Manager: We (meaning you) need to do task A. How long will it take?
Me: Task A will take X days to do.
Manager: That seems awful long.
Me: How long do you think it should take?
Manager: It surely could not take any longer than Y days.
Me: Ok, it seems you have an answer to your question then.
Later:
Manager: It’s been Y days, why isn’t task A done yet?


Read Software Estimation by Steve McConnell and recommend it to your manager:
The person doing the work the one best suited to estimate it.
Also, start tracking estimated vs budgeted time in some searchable system.
Next time this comes up, look up how long it actually took to complete a similar task instead of thoughts and prayers.
If boss won’t track historical budget vs actual, track it yourself.
The way we estimate on my team is to break tasks down into related subtasks that will take one day or less, then add up all the subtasks. It’s worked pretty well.
That pattern is also recommended in the book. Break down estimates into chunks of 5 hours or less.
With lots of smaller tasks, estimates tend to both be more accurate due to smaller scope, and some of the over/under inaccuracies will cancel out.
As a manager in found this to be partially false.
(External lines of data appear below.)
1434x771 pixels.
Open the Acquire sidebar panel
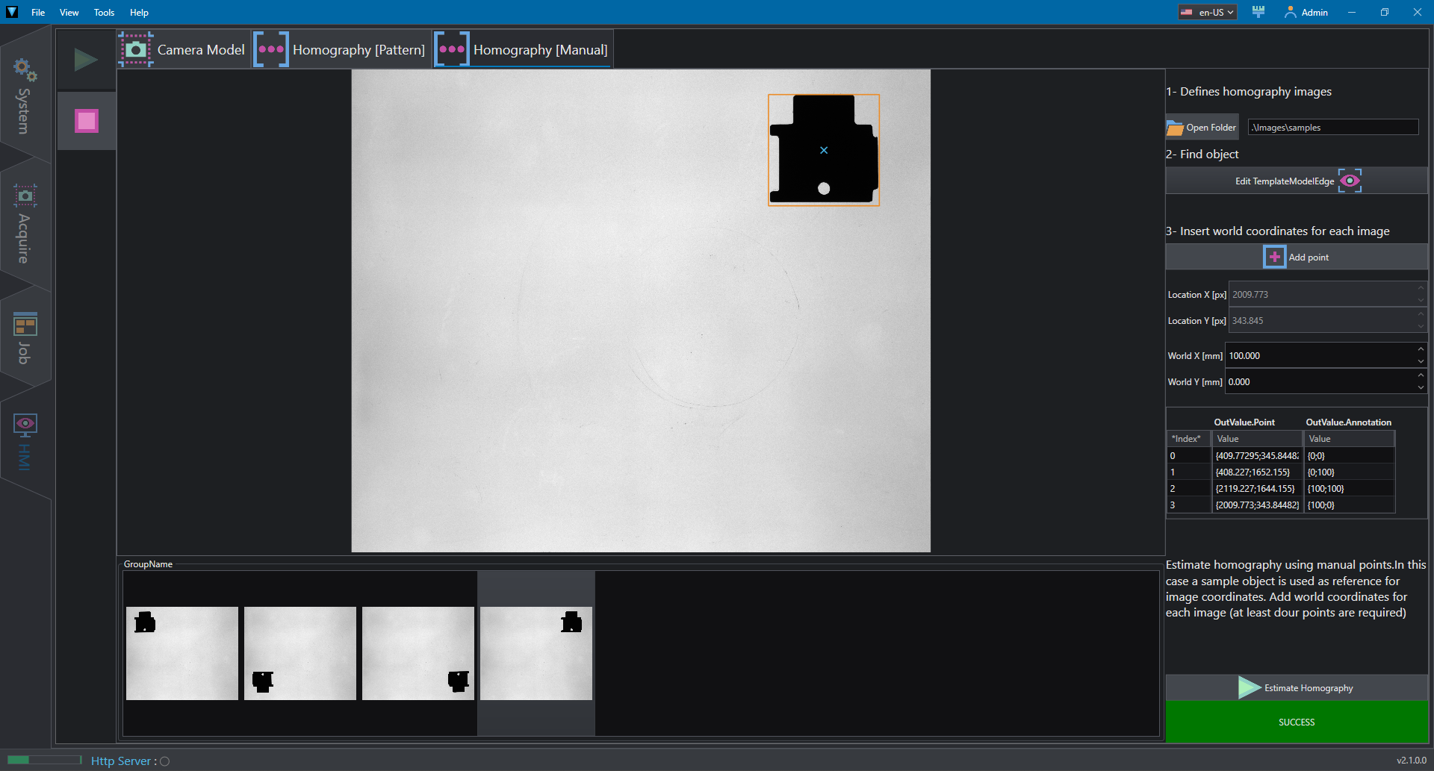(24, 224)
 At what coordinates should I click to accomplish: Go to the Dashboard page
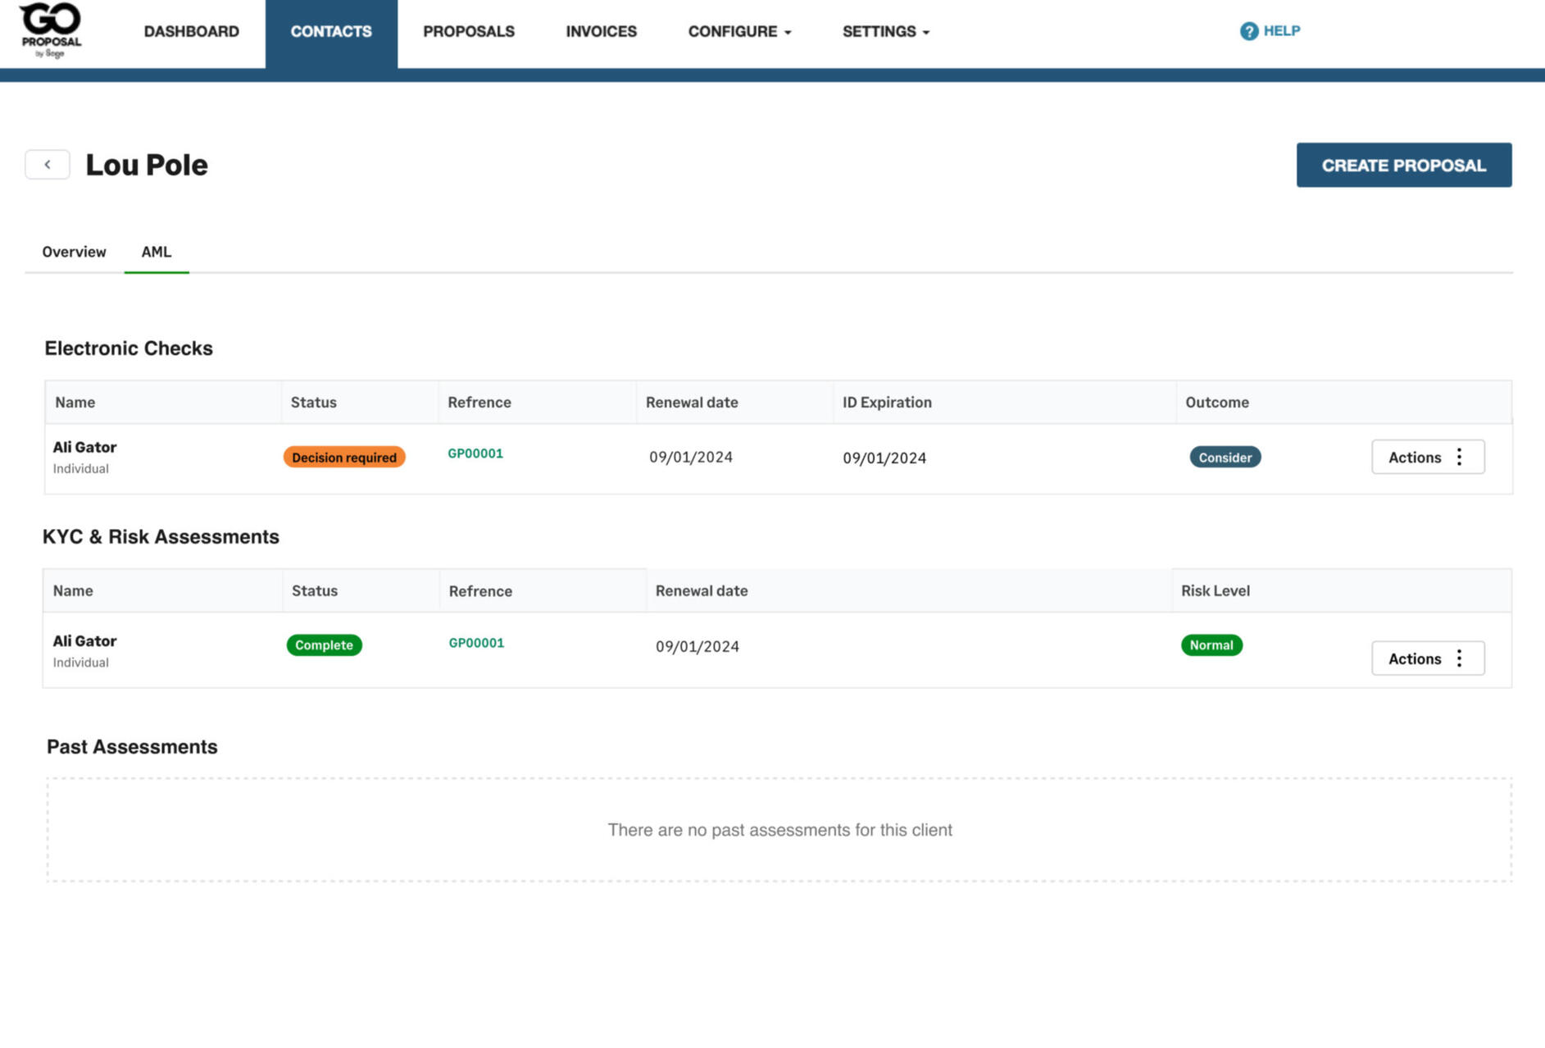[x=191, y=32]
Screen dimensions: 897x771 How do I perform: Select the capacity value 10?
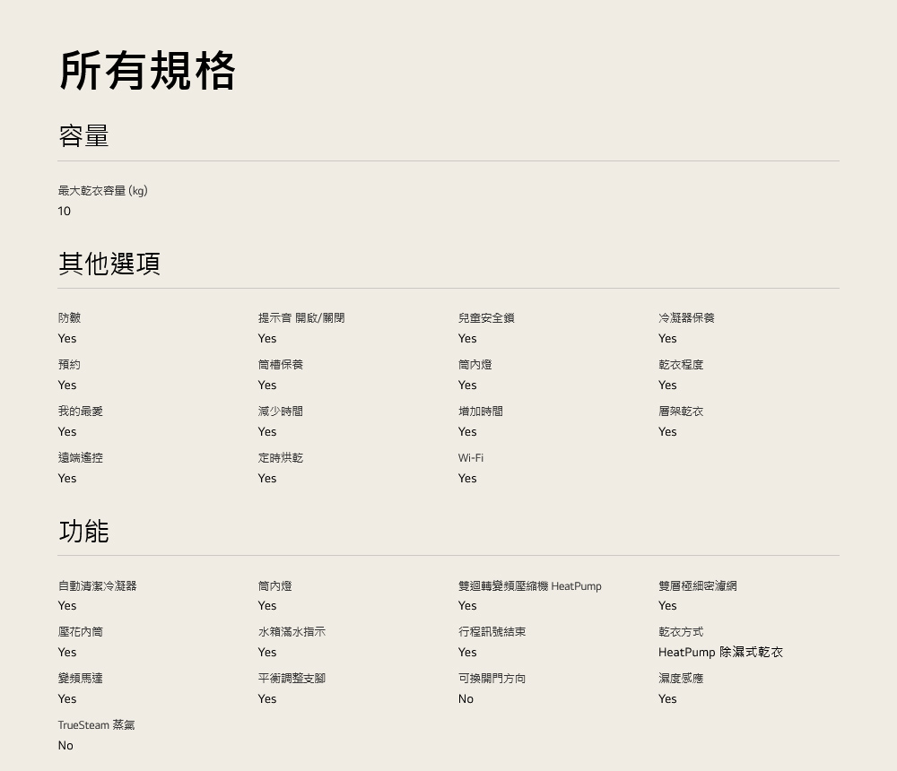pos(64,212)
Most persons doing the work quote forget that shit happens. Except for the few reliable persons I supervised, I usually always asked the follow-up question: what “unforeseen crap” time did you include, and made sure to leave with 3 values: all goes well (which I kept to myself), usual estimate, what if bad shit happens. Then I’d just use the standard pert guesstimate for my official schedules, making sure to include normal dead time which employees often forget (e.g. 8 days work is really 2 full weeks when accounting for meetings).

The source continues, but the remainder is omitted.